I don’t like pastries. I really didn’t even want one. I was just trying to bolster the courage with someone, somewhere to ask the question the girls wanted to know. Unlike the cafe, the pastry shop was bland and unexceptional. I quickly bought quick slice of overly sugary, gooey coffee crumble.

I knew what I needed to do.  

Now cranked on caffeine and hyped on sugar, I thought, “Carolyn, you’ve got to do this. Go back and ask her.”

I knew that I would totally kick myself later if I didn’t check out the judgements I had about this red-headed woman with an I Love Lucy bandana.

Driving back to the cafe, I practiced what I would say. What would I say?  

“I’m working with high school girls who want to know… what is it like to be a woman in state that’s never had a female governor or senator?”

It seemed like such a mouthful.

I staggered through the heat and back into the door.

“Me again.” I laughed.

She smiled. The staff was cleaning. The cafe was closed.

“I got my pastry… but I’m wondering if I can ask you a question.”

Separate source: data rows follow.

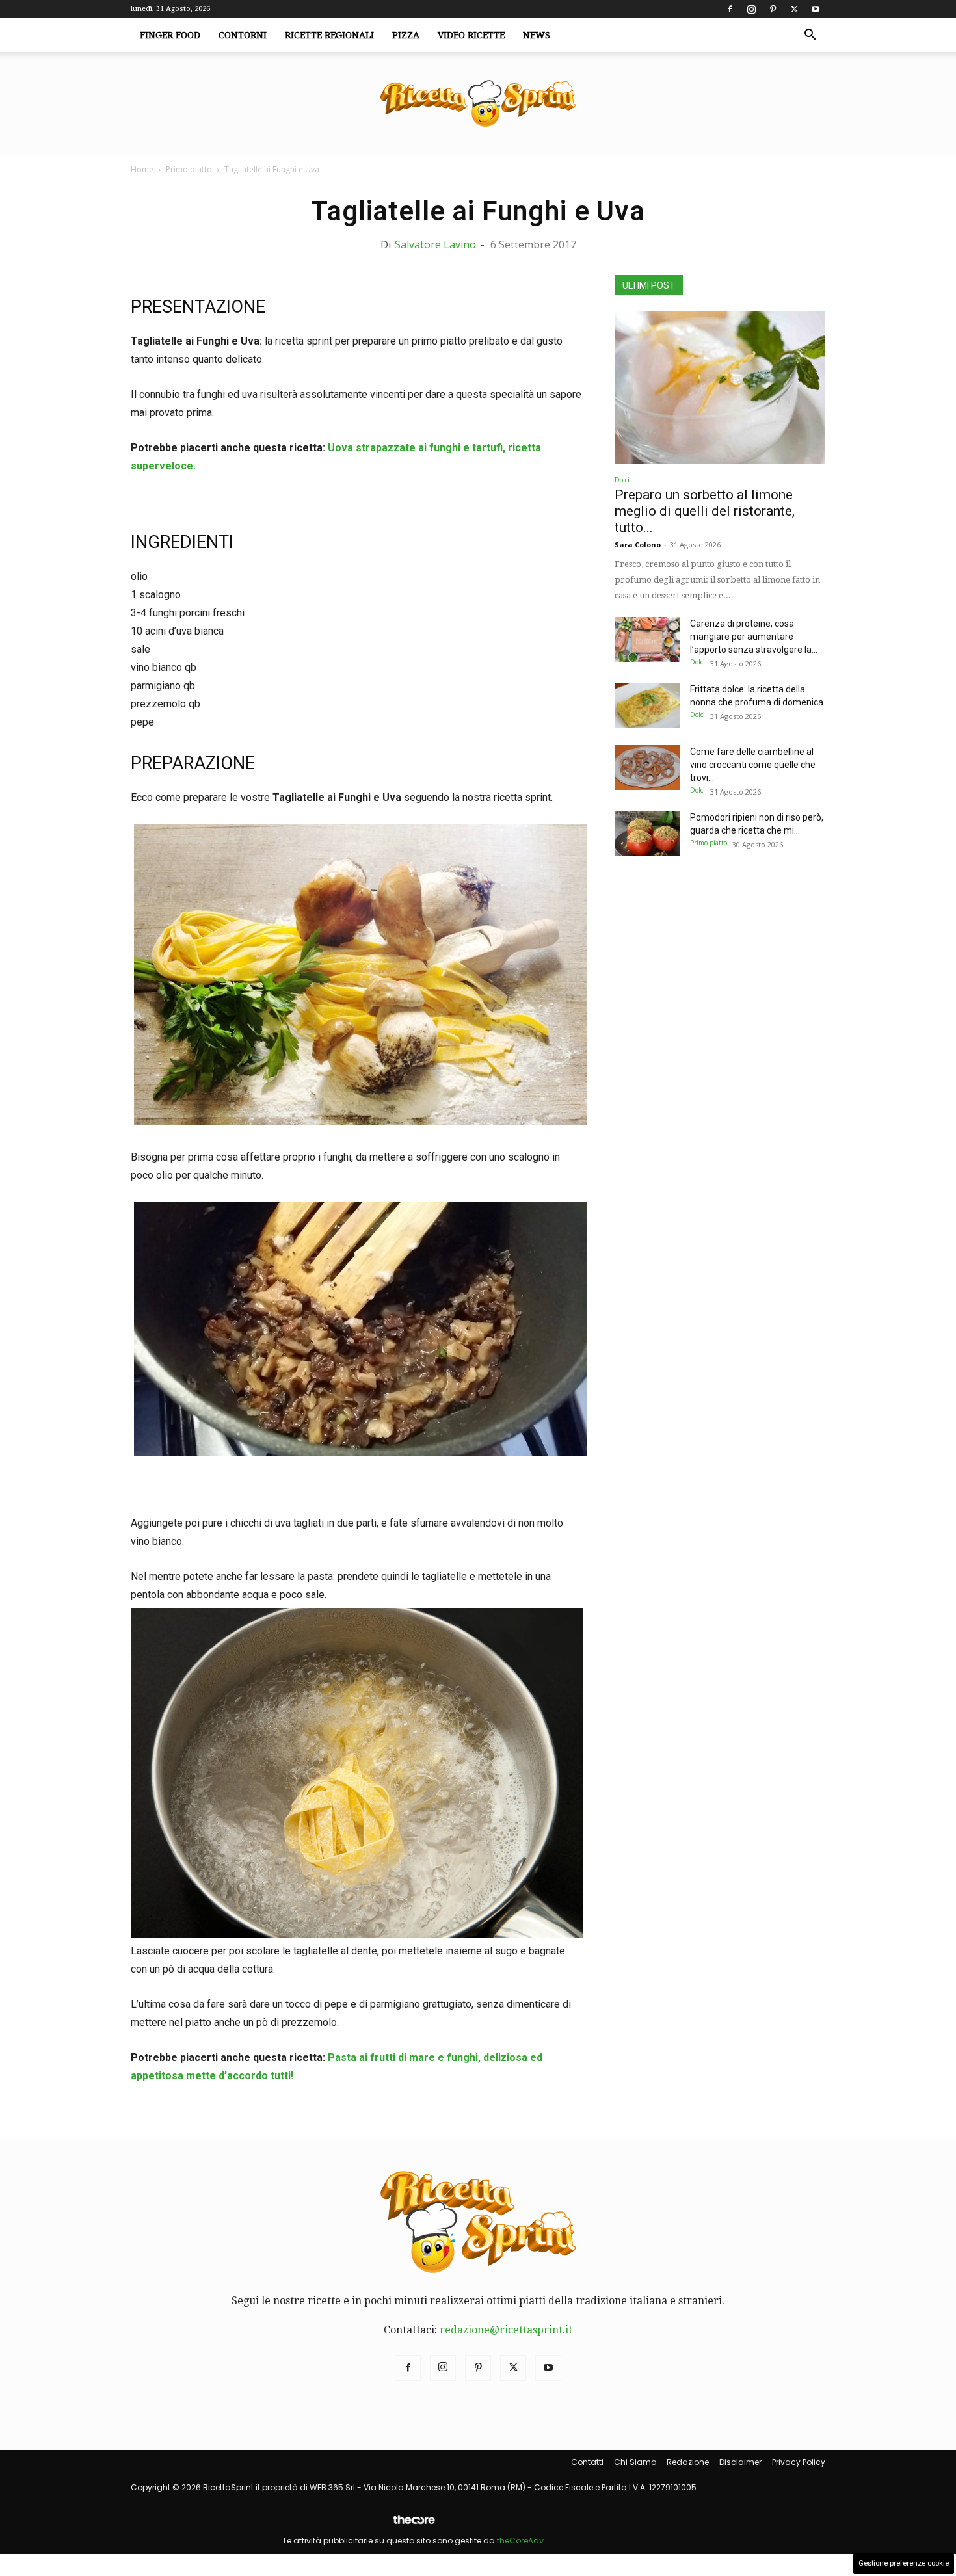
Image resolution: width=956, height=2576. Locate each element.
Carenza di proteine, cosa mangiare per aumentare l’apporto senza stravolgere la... (753, 636)
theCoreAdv (520, 2540)
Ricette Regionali (329, 35)
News (536, 35)
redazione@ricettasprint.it (506, 2330)
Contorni (243, 35)
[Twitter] (794, 9)
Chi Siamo (635, 2461)
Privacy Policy (798, 2461)
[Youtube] (815, 9)
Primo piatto (189, 169)
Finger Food (170, 35)
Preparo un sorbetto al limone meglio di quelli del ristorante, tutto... (705, 511)
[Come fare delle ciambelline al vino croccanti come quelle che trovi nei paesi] (647, 767)
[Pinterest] (772, 9)
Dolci (622, 479)
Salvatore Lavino (435, 244)
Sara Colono (638, 544)
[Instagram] (751, 9)
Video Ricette (471, 35)
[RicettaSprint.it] (478, 104)
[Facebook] (729, 9)
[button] (809, 36)
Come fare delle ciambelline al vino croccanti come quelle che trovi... (753, 764)
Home (142, 169)
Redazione (688, 2461)
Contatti (587, 2461)
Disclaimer (740, 2461)
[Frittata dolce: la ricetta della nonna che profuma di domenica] (647, 705)
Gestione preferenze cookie (903, 2563)
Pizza (405, 35)
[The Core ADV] (413, 2524)
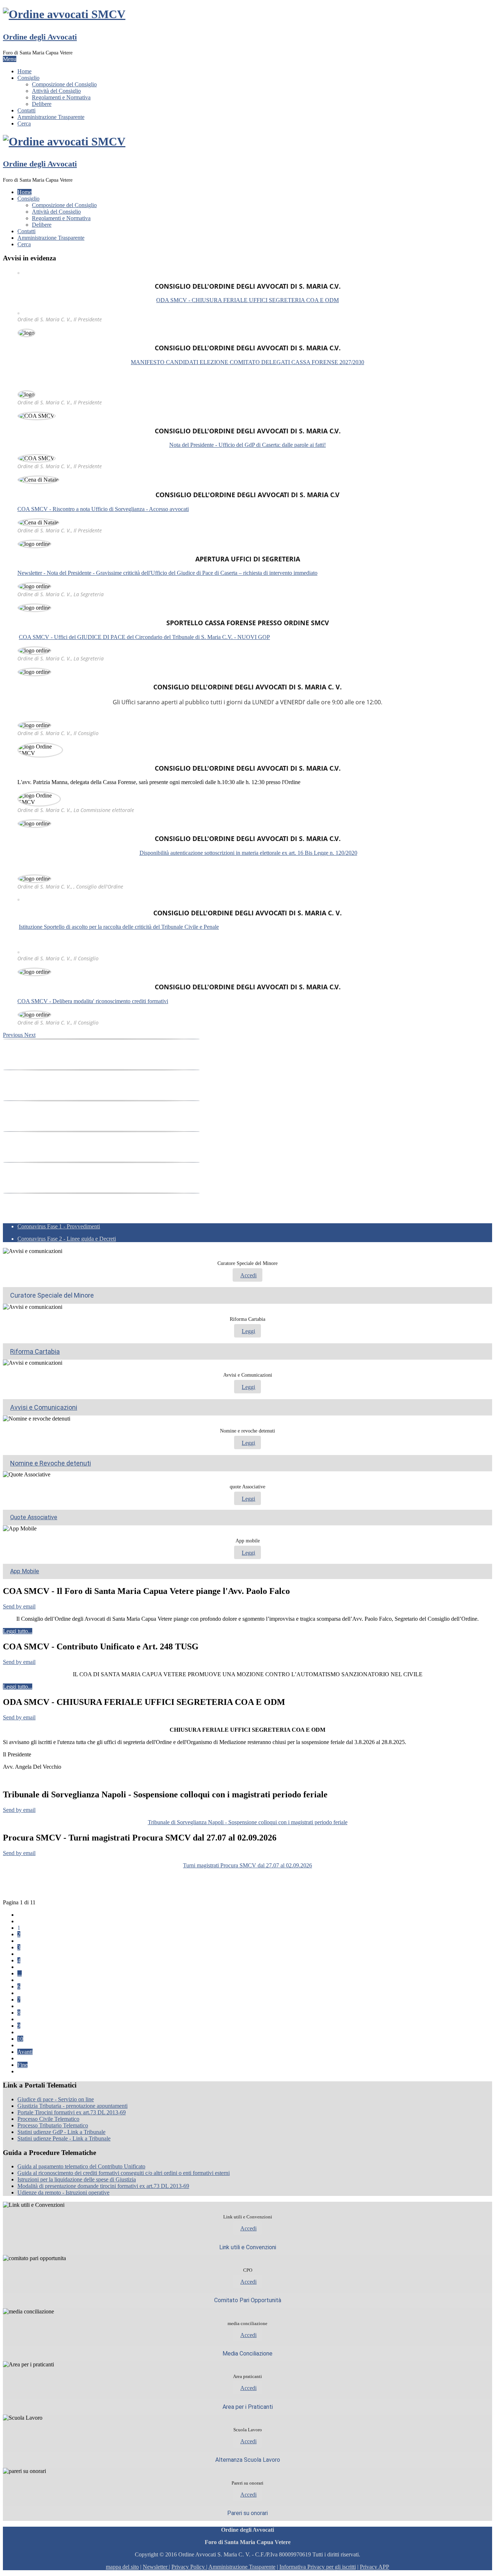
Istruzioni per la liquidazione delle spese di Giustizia (76, 2179)
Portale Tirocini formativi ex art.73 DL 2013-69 (71, 2112)
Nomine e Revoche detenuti (50, 1463)
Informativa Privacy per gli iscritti (317, 2567)
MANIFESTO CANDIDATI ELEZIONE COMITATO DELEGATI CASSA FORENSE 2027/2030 (247, 362)
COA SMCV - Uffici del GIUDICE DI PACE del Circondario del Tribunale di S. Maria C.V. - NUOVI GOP (144, 637)
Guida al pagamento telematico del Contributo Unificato (81, 2166)
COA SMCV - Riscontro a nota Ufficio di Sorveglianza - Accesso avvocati (103, 509)
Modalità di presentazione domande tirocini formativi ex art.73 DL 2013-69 (103, 2186)
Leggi (248, 1331)
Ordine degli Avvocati (40, 36)
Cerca (24, 123)
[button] (13, 1035)
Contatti (26, 110)
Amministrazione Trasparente (50, 117)
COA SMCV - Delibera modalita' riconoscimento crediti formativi (92, 1001)
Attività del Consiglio (56, 91)
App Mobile (24, 1571)
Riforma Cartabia (35, 1351)
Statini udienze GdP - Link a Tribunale (61, 2132)
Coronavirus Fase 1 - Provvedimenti (58, 1226)
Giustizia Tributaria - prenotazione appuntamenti (72, 2106)
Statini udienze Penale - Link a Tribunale (64, 2138)
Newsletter (156, 2567)
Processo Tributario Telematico (52, 2125)
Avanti (25, 2052)
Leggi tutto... (17, 1631)
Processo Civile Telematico (48, 2119)
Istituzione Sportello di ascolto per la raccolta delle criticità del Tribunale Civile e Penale (119, 927)
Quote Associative (33, 1517)
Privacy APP (374, 2567)
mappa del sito (122, 2567)
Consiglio (28, 78)
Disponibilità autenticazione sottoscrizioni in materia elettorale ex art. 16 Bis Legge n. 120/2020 (248, 853)
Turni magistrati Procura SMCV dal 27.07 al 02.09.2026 (247, 1865)
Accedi (248, 1275)
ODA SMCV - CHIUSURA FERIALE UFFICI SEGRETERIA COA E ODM (247, 300)
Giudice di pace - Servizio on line (55, 2099)
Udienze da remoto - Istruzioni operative (63, 2192)
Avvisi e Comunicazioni (43, 1407)
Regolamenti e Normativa (61, 97)
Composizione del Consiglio (64, 84)
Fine (22, 2065)
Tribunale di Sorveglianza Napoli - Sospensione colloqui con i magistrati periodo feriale (248, 1822)
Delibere (41, 104)
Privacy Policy (188, 2567)
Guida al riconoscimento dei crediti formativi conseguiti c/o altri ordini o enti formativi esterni (123, 2173)
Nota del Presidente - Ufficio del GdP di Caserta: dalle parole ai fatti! (247, 445)
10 (20, 2039)
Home (24, 71)
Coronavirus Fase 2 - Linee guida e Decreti (66, 1239)
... (19, 1973)
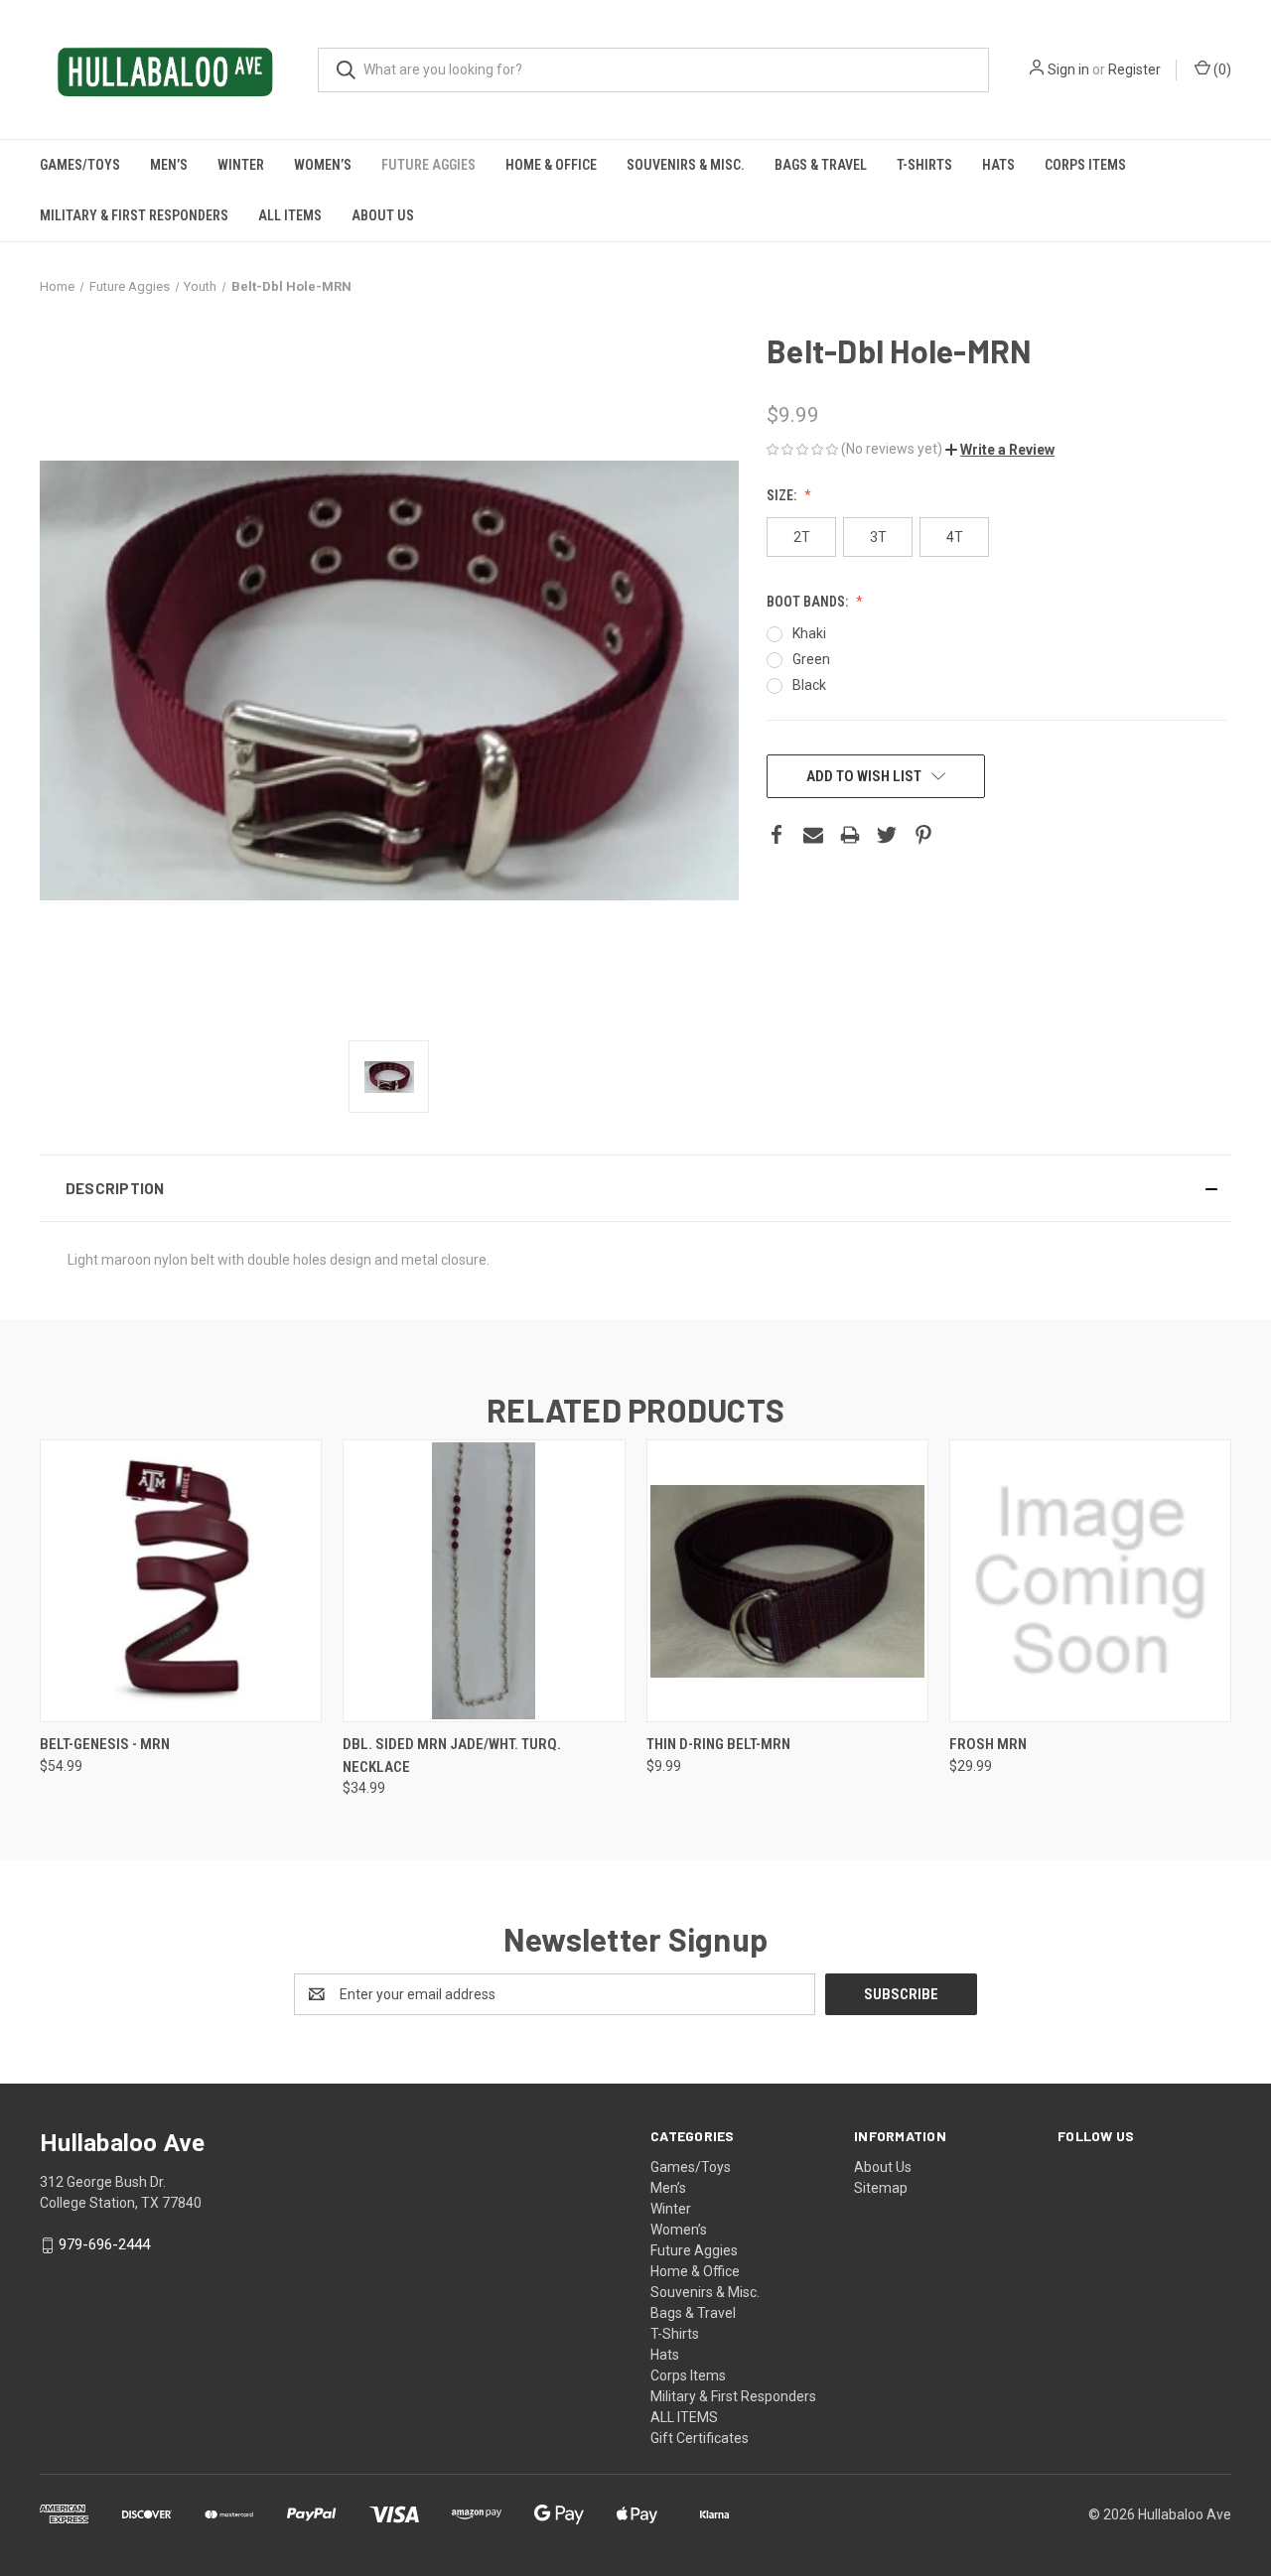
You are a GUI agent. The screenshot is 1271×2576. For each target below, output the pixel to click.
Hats (998, 165)
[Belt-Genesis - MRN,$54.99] (181, 1580)
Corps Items (1085, 165)
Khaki (809, 633)
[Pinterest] (923, 835)
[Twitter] (887, 835)
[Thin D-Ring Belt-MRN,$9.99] (787, 1580)
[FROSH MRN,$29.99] (1090, 1580)
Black (809, 685)
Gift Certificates (699, 2438)
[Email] (813, 835)
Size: (783, 495)
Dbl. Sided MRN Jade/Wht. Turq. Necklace (452, 1755)
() (1220, 69)
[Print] (850, 835)
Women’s (323, 165)
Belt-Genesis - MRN (105, 1744)
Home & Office (551, 165)
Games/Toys (80, 165)
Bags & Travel (821, 165)
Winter (240, 165)
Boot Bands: (809, 602)
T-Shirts (924, 165)
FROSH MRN (988, 1744)
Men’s (169, 165)
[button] (1000, 450)
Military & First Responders (134, 215)
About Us (383, 215)
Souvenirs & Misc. (686, 165)
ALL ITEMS (290, 215)
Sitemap (881, 2188)
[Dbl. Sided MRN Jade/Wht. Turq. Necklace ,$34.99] (484, 1580)
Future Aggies (428, 165)
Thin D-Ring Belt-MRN (718, 1744)
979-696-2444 (104, 2244)
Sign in (1068, 69)
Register (1134, 69)
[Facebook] (776, 835)
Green (811, 659)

She came around to the front of the counter, two feet from me with no protection in between us.

“Sure,” she said.

“What is it like to be a woman today in Mississippi?” I stammered. I braced myself for whatever answer would come next.

Her hand went up to her hip. She leaned against the service counter, her jaw firm.

Inside I gulped.

“Don’t get me started,” she said. “In Mississippi, a woman can work in one of three industries: hospitality, education and health care. That’s it. The only way to have real power and respect is to own your own business.”

Her eyes were fiery.

“… And this is your business, right?”

“Yeah,” she said. “With my husband.”

“Um… do you mind if I record this?” I fumbled with my cell phone camera.

“Not at all,” she said. “Just make sure Jesse’s not in it. She doesn’t like getting her picture taken.”

By the time I left, twenty minutes later, we’d taken a number of clips, Jesse even joined in for the one about how she felt about the way outsiders view Mississippians. Jesse violently chopped carrots as she expressed her anger that outsiders mistook the government’s view for the people’s voice. 

I breathed for the first time that day.

This moment, this singular moment, when I dared to face my own judgement and ask an awkward question, set the trajectory of my trip and began a friendship that, hopefully, will last a lifetime.


Amanda, the woman in the picture, will forever be my heroine! Now over a year later, she continues to teach me what it is like to live in your truth in a family, a city, and a state that often is too embedded in their fear to step beyond the beliefs that have been passed down through generations of bigotry. 

After that afternoon, I felt empowered to ask the questions given to me and ready to face whatever came my way. Well, almost always. 

Today, I invite you … Notice your judgements.  

Are they limiting how you might be perceiving others?